Saturday, March 7, 2015

Southwest Airlines launches to Central America and flies new Caribbean route

Southwest Airlines inaugurated two international routes Saturday that brought new long-haul service for customers using two of the carrier's growing gateways, Baltimore-Washington International Thurgood Marshall Airport and William P. Hobby Airport in Houston. Each of the new routes is longer than 2,000 miles each-way and marks historic milestones for the carrier both by connecting Central America to the Southwest network of destinations and by offering its longest-ever nonstop scheduled service from any of Southwest's Texas Triangle of original cities of Dallas, San Antonio, and Houston.

Beginning Saturday, Southwest Airlines operates nonstop service between San Jose, Costa Rica, and Baltimore/Washington on a once daily basis, and Aruba and Houston seasonally, once every Saturday through Aug. 8.

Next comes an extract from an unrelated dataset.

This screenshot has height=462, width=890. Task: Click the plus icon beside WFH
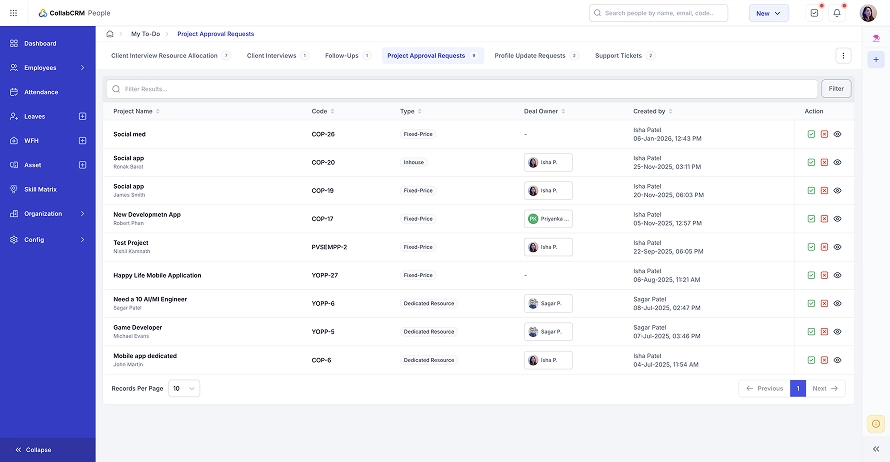click(82, 140)

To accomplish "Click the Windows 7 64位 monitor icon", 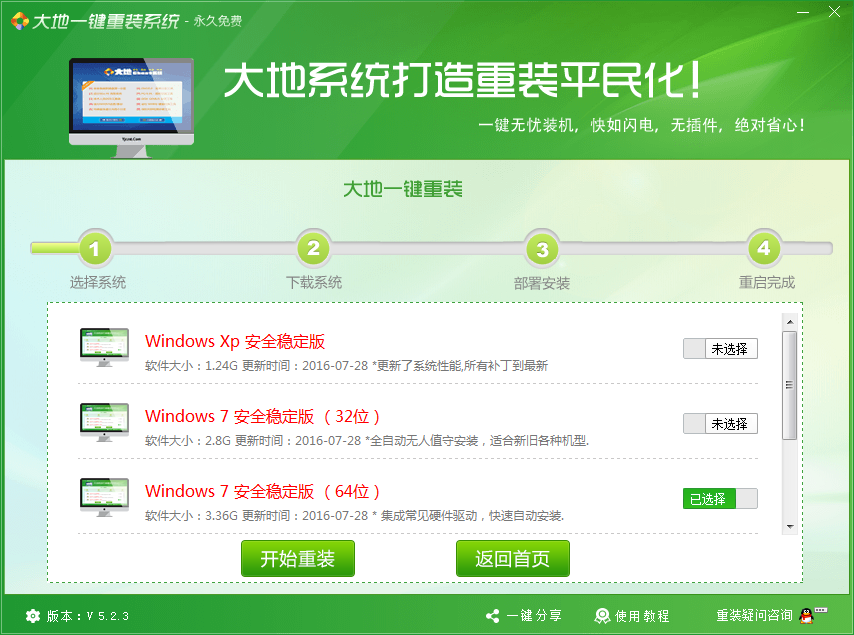I will click(104, 497).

At Houston's Hobby Airport, Southwest employees celebrated the first Aruba-bound morning departure. This is the first-ever international flying offered from Houston Hobby. This October, Southwest is scheduled to complete the construction of a $156 million international terminal project which will give Houstonians and Southwest customers from across the network access to more international destinations.

"This is just the beginning of a very big 2015 for our Houston employees and customers with an additional six destinations across three countries coming online at Hobby later this year,” said Teresa Laraba, Southwest's Senior Vice President of Customers.

Thursday, March 5, 2015

NASA to test booster for new Space Launch System

The largest, most powerful booster ever built for NASA's new rocket, the Space Launch System (SLS), will fire up for a ground test at 11:30 a.m. EDT March 11, at Orbital ATK Propulsion Systems' test facilities in Promontory, Utah.

The two-minute static test is a significant milestone for the SLS as part of NASA's journey to Mars, and follows years of development. It is one of two ground tests to qualify the booster for flight. A second test is planned for early 2016. Once qualification is complete, the hardware will be ready to help send the rocket, along with NASA's Orion spacecraft, on its first flight test.

A public viewing area is available along State Road 83 North approximately 20 miles west of Corinne, Utah. The gate to the public viewing area opens at 9 a.m. EDT March11. Overflow parking is available, if needed.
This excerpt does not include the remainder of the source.